[Records shown]
◇ ◇ ◇ ◇
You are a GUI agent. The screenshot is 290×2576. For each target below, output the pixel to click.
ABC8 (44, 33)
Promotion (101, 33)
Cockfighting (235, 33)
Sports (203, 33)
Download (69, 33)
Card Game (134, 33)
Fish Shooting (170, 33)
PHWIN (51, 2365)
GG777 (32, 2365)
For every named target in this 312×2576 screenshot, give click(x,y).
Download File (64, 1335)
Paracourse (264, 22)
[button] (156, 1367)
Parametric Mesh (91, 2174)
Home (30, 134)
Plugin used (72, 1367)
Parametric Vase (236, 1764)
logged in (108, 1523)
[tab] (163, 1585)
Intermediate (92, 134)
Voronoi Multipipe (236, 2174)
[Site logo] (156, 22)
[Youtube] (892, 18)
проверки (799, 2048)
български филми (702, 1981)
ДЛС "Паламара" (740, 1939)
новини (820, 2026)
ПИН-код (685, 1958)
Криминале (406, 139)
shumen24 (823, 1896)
◇ ◇ ◇ ◇
[Exercise details] Wherever a line in the data above contains the word "screenshot", copy that line.

[Written reply]
You are a GUI agent. The screenshot is 290×2576. For each target below, output the pixel to click.
For every named target in this 312×2576 screenshot, give click(x,y).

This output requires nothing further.